Can you give the rows below as a Markdown table with the columns No. and Line, numbering each line in order and leaving out blank lines?

◆ Record extracts ◆
··········
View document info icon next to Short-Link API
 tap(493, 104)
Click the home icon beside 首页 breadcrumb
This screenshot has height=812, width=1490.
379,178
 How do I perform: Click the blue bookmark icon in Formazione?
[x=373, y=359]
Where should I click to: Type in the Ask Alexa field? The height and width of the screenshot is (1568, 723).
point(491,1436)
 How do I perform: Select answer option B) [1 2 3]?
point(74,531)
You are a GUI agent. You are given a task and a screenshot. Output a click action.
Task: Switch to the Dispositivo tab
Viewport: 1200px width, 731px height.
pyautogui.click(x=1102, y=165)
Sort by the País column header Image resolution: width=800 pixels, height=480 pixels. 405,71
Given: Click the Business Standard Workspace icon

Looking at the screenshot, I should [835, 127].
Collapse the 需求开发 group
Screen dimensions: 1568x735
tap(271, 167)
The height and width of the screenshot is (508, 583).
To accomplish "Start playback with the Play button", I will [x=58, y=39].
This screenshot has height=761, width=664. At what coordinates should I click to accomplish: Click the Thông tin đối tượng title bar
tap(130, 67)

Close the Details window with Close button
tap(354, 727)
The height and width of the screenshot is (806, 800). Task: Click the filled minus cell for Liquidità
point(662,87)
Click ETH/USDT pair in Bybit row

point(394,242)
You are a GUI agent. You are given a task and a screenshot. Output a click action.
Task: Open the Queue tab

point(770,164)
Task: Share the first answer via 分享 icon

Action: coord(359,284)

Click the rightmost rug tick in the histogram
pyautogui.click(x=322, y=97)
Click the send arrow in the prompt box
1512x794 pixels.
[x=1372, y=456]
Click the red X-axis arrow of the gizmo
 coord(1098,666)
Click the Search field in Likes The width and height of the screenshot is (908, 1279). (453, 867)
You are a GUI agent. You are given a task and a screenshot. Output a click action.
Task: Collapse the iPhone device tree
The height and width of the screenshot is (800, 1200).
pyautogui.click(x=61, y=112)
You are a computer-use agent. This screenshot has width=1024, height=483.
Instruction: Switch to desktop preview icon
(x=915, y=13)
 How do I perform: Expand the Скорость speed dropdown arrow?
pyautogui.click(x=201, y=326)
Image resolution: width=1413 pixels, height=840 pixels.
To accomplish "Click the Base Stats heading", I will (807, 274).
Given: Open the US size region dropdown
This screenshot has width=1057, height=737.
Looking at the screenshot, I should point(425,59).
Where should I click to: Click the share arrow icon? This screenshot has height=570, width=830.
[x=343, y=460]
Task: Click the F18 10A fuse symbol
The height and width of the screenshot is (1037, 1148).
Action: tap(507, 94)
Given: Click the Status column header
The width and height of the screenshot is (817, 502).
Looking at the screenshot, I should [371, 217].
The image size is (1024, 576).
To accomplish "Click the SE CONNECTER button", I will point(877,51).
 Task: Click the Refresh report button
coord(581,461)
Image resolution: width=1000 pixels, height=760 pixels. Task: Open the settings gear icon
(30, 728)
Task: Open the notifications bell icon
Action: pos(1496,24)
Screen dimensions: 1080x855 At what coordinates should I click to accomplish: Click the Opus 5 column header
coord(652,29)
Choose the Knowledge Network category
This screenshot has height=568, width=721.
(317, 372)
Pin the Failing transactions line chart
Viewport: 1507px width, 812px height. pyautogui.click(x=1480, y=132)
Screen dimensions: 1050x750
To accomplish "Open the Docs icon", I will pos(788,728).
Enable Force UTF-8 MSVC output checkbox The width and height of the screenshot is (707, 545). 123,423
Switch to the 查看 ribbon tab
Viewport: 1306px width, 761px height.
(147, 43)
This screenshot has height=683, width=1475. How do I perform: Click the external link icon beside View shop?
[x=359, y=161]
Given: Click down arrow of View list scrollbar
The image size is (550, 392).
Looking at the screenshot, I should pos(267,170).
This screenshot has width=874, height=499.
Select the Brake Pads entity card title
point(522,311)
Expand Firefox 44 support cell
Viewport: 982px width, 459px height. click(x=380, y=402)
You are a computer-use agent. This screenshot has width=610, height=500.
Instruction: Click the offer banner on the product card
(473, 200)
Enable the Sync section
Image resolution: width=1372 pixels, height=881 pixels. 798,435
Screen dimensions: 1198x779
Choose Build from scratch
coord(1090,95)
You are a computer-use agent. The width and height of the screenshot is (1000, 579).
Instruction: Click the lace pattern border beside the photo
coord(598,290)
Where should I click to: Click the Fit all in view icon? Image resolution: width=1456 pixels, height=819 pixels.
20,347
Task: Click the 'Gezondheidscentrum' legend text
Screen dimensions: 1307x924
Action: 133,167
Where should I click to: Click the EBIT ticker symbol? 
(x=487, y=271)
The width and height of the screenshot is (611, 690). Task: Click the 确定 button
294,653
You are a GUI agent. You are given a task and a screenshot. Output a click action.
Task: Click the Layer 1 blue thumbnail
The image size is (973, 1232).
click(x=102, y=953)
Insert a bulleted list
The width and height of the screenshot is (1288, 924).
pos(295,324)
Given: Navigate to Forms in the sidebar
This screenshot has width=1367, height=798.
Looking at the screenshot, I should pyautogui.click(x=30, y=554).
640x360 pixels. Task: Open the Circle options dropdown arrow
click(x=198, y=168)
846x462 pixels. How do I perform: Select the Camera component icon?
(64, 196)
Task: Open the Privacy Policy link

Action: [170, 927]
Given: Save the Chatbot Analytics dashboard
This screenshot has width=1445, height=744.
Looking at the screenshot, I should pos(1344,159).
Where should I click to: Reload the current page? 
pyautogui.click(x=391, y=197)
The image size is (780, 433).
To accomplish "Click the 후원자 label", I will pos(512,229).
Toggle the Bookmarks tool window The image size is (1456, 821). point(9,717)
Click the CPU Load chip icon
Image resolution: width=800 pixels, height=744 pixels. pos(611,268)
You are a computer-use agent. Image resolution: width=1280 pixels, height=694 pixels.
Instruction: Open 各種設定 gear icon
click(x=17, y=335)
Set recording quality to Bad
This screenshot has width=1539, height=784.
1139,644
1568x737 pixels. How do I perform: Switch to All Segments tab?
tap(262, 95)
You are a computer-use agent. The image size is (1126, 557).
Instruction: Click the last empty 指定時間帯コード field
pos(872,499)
··········
◆ Finished exercise ◆
| No. | Line |
|---|---|
| 1 | View document info icon next to Short-Link API |
| 2 |  tap(493, 104) |
| 3 | Click the home icon beside 首页 breadcrumb |
| 4 | This screenshot has height=812, width=1490. |
| 5 | 379,178 |
| 6 |  How do I perform: Click the blue bookmark icon in Formazione? |
| 7 | [x=373, y=359] |
| 8 | Where should I click to: Type in the Ask Alexa field? The height and width of the screenshot is (1568, 723). |
| 9 | point(491,1436) |
| 10 |  How do I perform: Select answer option B) [1 2 3]? |
| 11 | point(74,531) |
| 12 | You are a GUI agent. You are given a task and a screenshot. Output a click action. |
| 13 | Task: Switch to the Dispositivo tab |
| 14 | Viewport: 1200px width, 731px height. |
| 15 | pyautogui.click(x=1102, y=165) |
| 16 | Sort by the País column header Image resolution: width=800 pixels, height=480 pixels. 405,71 |
| 17 | Given: Click the Business Standard Workspace icon |
| 18 | Looking at the screenshot, I should [835, 127]. |
| 19 | Collapse the 需求开发 group |
| 20 | Screen dimensions: 1568x735 |
| 21 | tap(271, 167) |
| 22 | The height and width of the screenshot is (508, 583). |
| 23 | To accomplish "Start playback with the Play button", I will [x=58, y=39]. |
| 24 | This screenshot has height=761, width=664. At what coordinates should I click to accomplish: Click the Thông tin đối tượng title bar |
| 25 | tap(130, 67) |
| 26 | Close the Details window with Close button |
| 27 | tap(354, 727) |
| 28 | The height and width of the screenshot is (806, 800). Task: Click the filled minus cell for Liquidità |
| 29 | point(662,87) |
| 30 | Click ETH/USDT pair in Bybit row |
| 31 | point(394,242) |
| 32 | You are a GUI agent. You are given a task and a screenshot. Output a click action. |
| 33 | Task: Open the Queue tab |
| 34 | point(770,164) |
| 35 | Task: Share the first answer via 分享 icon |
| 36 | Action: coord(359,284) |
| 37 | Click the rightmost rug tick in the histogram |
| 38 | pyautogui.click(x=322, y=97) |
| 39 | Click the send arrow in the prompt box |
| 40 | 1512x794 pixels. |
| 41 | [x=1372, y=456] |
| 42 | Click the red X-axis arrow of the gizmo |
| 43 |  coord(1098,666) |
| 44 | Click the Search field in Likes The width and height of the screenshot is (908, 1279). (453, 867) |
| 45 | You are a GUI agent. You are given a task and a screenshot. Output a click action. |
| 46 | Task: Collapse the iPhone device tree |
| 47 | The height and width of the screenshot is (800, 1200). |
| 48 | pyautogui.click(x=61, y=112) |
| 49 | You are a computer-use agent. This screenshot has width=1024, height=483. |
| 50 | Instruction: Switch to desktop preview icon |
| 51 | (x=915, y=13) |
| 52 |  How do I perform: Expand the Скорость speed dropdown arrow? |
| 53 | pyautogui.click(x=201, y=326) |
| 54 | Image resolution: width=1413 pixels, height=840 pixels. |
| 55 | To accomplish "Click the Base Stats heading", I will (807, 274). |
| 56 | Given: Open the US size region dropdown |
| 57 | This screenshot has width=1057, height=737. |
| 58 | Looking at the screenshot, I should point(425,59). |
| 59 | Where should I click to: Click the share arrow icon? This screenshot has height=570, width=830. |
| 60 | [x=343, y=460] |
| 61 | Task: Click the F18 10A fuse symbol |
| 62 | The height and width of the screenshot is (1037, 1148). |
| 63 | Action: tap(507, 94) |
| 64 | Given: Click the Status column header |
| 65 | The width and height of the screenshot is (817, 502). |
| 66 | Looking at the screenshot, I should [371, 217]. |
| 67 | The image size is (1024, 576). |
| 68 | To accomplish "Click the SE CONNECTER button", I will point(877,51). |
| 69 |  Task: Click the Refresh report button |
| 70 | coord(581,461) |
| 71 | Image resolution: width=1000 pixels, height=760 pixels. Task: Open the settings gear icon |
| 72 | (30, 728) |
| 73 | Task: Open the notifications bell icon |
| 74 | Action: pos(1496,24) |
| 75 | Screen dimensions: 1080x855 At what coordinates should I click to accomplish: Click the Opus 5 column header |
| 76 | coord(652,29) |
| 77 | Choose the Knowledge Network category |
| 78 | This screenshot has height=568, width=721. |
| 79 | (317, 372) |
| 80 | Pin the Failing transactions line chart |
| 81 | Viewport: 1507px width, 812px height. pyautogui.click(x=1480, y=132) |
| 82 | Screen dimensions: 1050x750 |
| 83 | To accomplish "Open the Docs icon", I will pos(788,728). |
| 84 | Enable Force UTF-8 MSVC output checkbox The width and height of the screenshot is (707, 545). 123,423 |
| 85 | Switch to the 查看 ribbon tab |
| 86 | Viewport: 1306px width, 761px height. |
| 87 | (147, 43) |
| 88 | This screenshot has height=683, width=1475. How do I perform: Click the external link icon beside View shop? |
| 89 | [x=359, y=161] |
| 90 | Given: Click down arrow of View list scrollbar |
| 91 | The image size is (550, 392). |
| 92 | Looking at the screenshot, I should pos(267,170). |
| 93 | This screenshot has width=874, height=499. |
| 94 | Select the Brake Pads entity card title |
| 95 | point(522,311) |
| 96 | Expand Firefox 44 support cell |
| 97 | Viewport: 982px width, 459px height. click(x=380, y=402) |
| 98 | You are a computer-use agent. This screenshot has width=610, height=500. |
| 99 | Instruction: Click the offer banner on the product card |
| 100 | (473, 200) |
| 101 | Enable the Sync section |
| 102 | Image resolution: width=1372 pixels, height=881 pixels. 798,435 |
| 103 | Screen dimensions: 1198x779 |
| 104 | Choose Build from scratch |
| 105 | coord(1090,95) |
| 106 | You are a computer-use agent. The width and height of the screenshot is (1000, 579). |
| 107 | Instruction: Click the lace pattern border beside the photo |
| 108 | coord(598,290) |
| 109 | Where should I click to: Click the Fit all in view icon? Image resolution: width=1456 pixels, height=819 pixels. |
| 110 | 20,347 |
| 111 | Task: Click the 'Gezondheidscentrum' legend text |
| 112 | Screen dimensions: 1307x924 |
| 113 | Action: 133,167 |
| 114 | Where should I click to: Click the EBIT ticker symbol?  |
| 115 | (x=487, y=271) |
| 116 | The width and height of the screenshot is (611, 690). Task: Click the 确定 button |
| 117 | 294,653 |
| 118 | You are a GUI agent. You are given a task and a screenshot. Output a click action. |
| 119 | Task: Click the Layer 1 blue thumbnail |
| 120 | The image size is (973, 1232). |
| 121 | click(x=102, y=953) |
| 122 | Insert a bulleted list |
| 123 | The width and height of the screenshot is (1288, 924). |
| 124 | pos(295,324) |
| 125 | Given: Navigate to Forms in the sidebar |
| 126 | This screenshot has width=1367, height=798. |
| 127 | Looking at the screenshot, I should pyautogui.click(x=30, y=554). |
| 128 | 640x360 pixels. Task: Open the Circle options dropdown arrow |
| 129 | click(x=198, y=168) |
| 130 | 846x462 pixels. How do I perform: Select the Camera component icon? |
| 131 | (64, 196) |
| 132 | Task: Open the Privacy Policy link |
| 133 | Action: [170, 927] |
| 134 | Given: Save the Chatbot Analytics dashboard |
| 135 | This screenshot has width=1445, height=744. |
| 136 | Looking at the screenshot, I should pos(1344,159). |
| 137 | Where should I click to: Reload the current page?  |
| 138 | pyautogui.click(x=391, y=197) |
| 139 | The image size is (780, 433). |
| 140 | To accomplish "Click the 후원자 label", I will pos(512,229). |
| 141 | Toggle the Bookmarks tool window The image size is (1456, 821). point(9,717) |
| 142 | Click the CPU Load chip icon |
| 143 | Image resolution: width=800 pixels, height=744 pixels. pos(611,268) |
| 144 | You are a computer-use agent. Image resolution: width=1280 pixels, height=694 pixels. |
| 145 | Instruction: Open 各種設定 gear icon |
| 146 | click(x=17, y=335) |
| 147 | Set recording quality to Bad |
| 148 | This screenshot has width=1539, height=784. |
| 149 | 1139,644 |
| 150 | 1568x737 pixels. How do I perform: Switch to All Segments tab? |
| 151 | tap(262, 95) |
| 152 | You are a computer-use agent. The image size is (1126, 557). |
| 153 | Instruction: Click the last empty 指定時間帯コード field |
| 154 | pos(872,499) |